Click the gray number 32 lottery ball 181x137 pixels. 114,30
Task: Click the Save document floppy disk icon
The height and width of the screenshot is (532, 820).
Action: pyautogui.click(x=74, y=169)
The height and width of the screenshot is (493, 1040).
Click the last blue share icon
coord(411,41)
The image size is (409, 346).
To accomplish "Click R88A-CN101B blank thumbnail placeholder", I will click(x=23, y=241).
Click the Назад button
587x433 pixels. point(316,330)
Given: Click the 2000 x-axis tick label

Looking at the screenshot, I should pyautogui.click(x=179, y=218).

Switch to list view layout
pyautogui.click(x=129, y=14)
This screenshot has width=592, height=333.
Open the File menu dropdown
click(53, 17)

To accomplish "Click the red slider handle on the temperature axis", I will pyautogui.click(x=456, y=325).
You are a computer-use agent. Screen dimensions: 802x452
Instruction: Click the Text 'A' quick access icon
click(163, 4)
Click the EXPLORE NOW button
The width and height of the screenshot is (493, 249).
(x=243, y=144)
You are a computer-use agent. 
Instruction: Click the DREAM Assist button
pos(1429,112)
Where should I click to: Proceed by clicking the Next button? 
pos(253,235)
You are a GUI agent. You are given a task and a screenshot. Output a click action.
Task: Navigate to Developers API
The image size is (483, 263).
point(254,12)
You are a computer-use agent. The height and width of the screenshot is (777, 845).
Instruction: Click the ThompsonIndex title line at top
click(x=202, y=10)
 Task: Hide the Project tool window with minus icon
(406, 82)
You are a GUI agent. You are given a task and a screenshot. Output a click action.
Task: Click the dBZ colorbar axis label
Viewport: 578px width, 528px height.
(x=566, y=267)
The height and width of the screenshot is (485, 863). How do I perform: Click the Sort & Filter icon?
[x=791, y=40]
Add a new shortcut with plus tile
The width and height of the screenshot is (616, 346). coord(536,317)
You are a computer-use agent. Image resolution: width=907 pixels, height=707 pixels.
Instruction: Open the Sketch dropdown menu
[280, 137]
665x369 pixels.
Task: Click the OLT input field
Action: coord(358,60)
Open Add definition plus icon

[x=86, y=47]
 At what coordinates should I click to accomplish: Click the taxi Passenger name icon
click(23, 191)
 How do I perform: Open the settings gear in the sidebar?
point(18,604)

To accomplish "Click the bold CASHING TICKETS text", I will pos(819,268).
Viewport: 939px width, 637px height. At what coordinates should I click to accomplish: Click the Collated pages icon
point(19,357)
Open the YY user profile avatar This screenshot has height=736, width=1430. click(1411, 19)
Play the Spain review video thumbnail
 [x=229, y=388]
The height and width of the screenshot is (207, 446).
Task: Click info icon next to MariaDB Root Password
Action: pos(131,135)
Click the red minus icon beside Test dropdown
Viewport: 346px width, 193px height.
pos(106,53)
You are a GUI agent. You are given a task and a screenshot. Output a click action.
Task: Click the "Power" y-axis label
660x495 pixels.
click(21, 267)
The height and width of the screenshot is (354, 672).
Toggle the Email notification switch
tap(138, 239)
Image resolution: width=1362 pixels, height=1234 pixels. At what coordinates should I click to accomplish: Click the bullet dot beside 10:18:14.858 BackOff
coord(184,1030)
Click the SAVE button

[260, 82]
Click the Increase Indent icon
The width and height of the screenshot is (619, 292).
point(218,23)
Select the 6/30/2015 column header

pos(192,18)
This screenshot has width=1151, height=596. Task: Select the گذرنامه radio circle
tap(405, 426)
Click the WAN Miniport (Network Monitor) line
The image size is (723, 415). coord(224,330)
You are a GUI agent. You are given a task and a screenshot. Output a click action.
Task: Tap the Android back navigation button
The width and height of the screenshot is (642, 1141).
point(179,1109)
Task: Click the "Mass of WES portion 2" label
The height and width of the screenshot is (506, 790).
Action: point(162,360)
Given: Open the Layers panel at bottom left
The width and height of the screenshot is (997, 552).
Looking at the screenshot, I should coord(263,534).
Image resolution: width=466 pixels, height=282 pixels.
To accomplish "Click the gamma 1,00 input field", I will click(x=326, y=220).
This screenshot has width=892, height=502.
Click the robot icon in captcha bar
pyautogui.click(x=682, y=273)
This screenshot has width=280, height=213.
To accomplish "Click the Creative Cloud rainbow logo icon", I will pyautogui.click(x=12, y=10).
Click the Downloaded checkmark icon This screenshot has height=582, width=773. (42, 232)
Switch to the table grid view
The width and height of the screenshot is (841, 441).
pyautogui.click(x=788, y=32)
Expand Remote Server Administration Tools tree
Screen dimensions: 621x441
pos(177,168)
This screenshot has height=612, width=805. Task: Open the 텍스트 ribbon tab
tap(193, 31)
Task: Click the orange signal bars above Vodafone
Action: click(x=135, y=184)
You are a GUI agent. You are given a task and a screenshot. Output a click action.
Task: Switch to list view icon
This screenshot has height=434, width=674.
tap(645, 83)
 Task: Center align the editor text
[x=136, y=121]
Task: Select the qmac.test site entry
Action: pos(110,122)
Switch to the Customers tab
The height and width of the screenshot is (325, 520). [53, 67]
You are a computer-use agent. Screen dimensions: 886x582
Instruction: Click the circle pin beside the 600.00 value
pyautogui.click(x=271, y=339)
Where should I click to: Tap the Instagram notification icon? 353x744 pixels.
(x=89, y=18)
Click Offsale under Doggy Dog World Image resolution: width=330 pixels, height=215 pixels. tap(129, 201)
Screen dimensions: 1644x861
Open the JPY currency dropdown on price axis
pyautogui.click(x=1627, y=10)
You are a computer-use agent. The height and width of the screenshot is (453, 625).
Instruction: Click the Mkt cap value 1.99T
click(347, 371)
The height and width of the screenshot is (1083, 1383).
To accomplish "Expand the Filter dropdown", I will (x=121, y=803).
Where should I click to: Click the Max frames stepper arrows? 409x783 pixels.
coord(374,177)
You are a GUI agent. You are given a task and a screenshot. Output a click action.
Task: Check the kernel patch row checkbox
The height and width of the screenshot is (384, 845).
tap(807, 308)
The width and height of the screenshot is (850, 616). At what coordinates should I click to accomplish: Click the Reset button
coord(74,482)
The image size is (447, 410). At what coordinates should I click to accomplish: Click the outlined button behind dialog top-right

What to do
Your answer should consist only of the lines above between the line holding "Screen dimensions: 621x441" and the line holding "You are a computer-use agent. Screen dimensions: 886x582", inclusive, each transcribed exactly.

Result of this exercise
Screen dimensions: 621x441
pos(177,168)
This screenshot has height=612, width=805. Task: Open the 텍스트 ribbon tab
tap(193, 31)
Task: Click the orange signal bars above Vodafone
Action: click(x=135, y=184)
You are a GUI agent. You are given a task and a screenshot. Output a click action.
Task: Switch to list view icon
This screenshot has height=434, width=674.
tap(645, 83)
 Task: Center align the editor text
[x=136, y=121]
Task: Select the qmac.test site entry
Action: pos(110,122)
Switch to the Customers tab
The height and width of the screenshot is (325, 520). [53, 67]
You are a computer-use agent. Screen dimensions: 886x582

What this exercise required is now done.